According to recent SEC filing, American CryptoFed in May 2022 wrote to the Commission that it will continue by issuing the tokens in July 2022. But in June, the company instead submitted a request to withdraw its registration from the Commission. The SEC said it rejected the application because “granting the withdrawal request is not consistent with the public interest and the protection of investors.”

In the SEC’s new statement, David Hirsch, Chief of the Enforcement Division’s Crypto Assets and Cyber ​​Unit, noted that an issuer that wants to offer crypto assets as securities transactions “must provide the required disclosure information to the SEC.”

“US CryptoFed not only failed to comply with the disclosure requirements of the federal securities laws, but it also claimed that the securities transactions it purports to record are not, in fact, securities transactions at all,” Hirsch said.

Are Cryptocurrencies securities?

In 2018, Jay Clayton, the former SEC Chairman, noted that most cryptocurrencies qualify as securities and should be registered with the Commission as such. In August of last year, Gary Gensler, current SEC Chairman, echoed the same thought, noting that the securities regulator counts many cryptocurrencies and tokens as securities.

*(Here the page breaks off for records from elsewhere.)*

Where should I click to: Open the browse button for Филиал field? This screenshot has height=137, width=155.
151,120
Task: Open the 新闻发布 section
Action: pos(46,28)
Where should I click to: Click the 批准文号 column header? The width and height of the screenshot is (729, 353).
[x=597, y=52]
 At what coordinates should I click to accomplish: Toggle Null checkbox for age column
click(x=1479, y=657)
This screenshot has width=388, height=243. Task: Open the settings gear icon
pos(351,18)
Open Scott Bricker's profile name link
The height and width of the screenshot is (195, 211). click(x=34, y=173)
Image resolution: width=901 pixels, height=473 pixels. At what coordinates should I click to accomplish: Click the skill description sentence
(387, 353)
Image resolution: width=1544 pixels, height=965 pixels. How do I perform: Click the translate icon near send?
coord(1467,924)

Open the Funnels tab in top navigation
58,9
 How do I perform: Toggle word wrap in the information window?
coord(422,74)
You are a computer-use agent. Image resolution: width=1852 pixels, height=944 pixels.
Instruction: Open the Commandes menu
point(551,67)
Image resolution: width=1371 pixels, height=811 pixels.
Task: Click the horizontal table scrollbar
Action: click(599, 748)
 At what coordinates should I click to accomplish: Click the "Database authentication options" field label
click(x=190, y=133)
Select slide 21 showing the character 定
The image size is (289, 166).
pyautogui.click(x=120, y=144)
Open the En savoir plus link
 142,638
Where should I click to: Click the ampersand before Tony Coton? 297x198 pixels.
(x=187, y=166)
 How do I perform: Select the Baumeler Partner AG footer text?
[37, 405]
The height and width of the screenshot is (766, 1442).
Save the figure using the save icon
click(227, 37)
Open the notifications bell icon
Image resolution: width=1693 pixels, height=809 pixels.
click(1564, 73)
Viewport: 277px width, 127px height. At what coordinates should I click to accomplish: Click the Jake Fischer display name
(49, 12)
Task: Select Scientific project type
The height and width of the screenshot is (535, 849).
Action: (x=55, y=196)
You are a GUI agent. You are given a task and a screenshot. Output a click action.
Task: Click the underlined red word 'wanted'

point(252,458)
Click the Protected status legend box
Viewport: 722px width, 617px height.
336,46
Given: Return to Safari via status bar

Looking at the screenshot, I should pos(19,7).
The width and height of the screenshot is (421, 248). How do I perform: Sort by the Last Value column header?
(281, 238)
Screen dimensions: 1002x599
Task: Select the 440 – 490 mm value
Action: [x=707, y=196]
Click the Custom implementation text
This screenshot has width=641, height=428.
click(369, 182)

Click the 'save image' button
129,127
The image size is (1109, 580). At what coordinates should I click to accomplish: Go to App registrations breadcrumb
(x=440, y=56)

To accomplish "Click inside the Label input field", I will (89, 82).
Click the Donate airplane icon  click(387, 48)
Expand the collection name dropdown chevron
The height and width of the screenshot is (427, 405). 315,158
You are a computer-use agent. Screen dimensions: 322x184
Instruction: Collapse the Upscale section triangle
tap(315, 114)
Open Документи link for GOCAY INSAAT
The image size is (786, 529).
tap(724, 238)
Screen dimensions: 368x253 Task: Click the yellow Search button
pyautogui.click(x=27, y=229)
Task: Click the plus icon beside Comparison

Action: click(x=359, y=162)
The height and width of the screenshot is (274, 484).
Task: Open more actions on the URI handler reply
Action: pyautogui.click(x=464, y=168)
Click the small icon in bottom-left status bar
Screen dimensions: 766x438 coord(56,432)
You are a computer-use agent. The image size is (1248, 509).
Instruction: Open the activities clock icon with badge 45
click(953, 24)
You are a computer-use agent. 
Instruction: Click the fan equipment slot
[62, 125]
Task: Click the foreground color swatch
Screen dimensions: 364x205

As a result of this provision towards digital assets, the SEC has gone to war against crypto startups flying crypto offerings without registering them as securities.

These battles include those the regulator has fought or is fighting against creators such as Kik Interactive, which raised nearly $100 million from the sale of its “Kin” digital tokens, digital asset lender BlockFi Lending, which offers interest-bearing accounts, and Ripple Labs , which raised more than $1 billion dollars from sales of its XRP token, all without registering them as securities.

With US President Joe Biden’s recent executive order calling for harmonious regulation of the emerging cryptocurrency industry, it remains to be seen what final direction the world’s largest economy will take in regards to cryptocurrency regulation.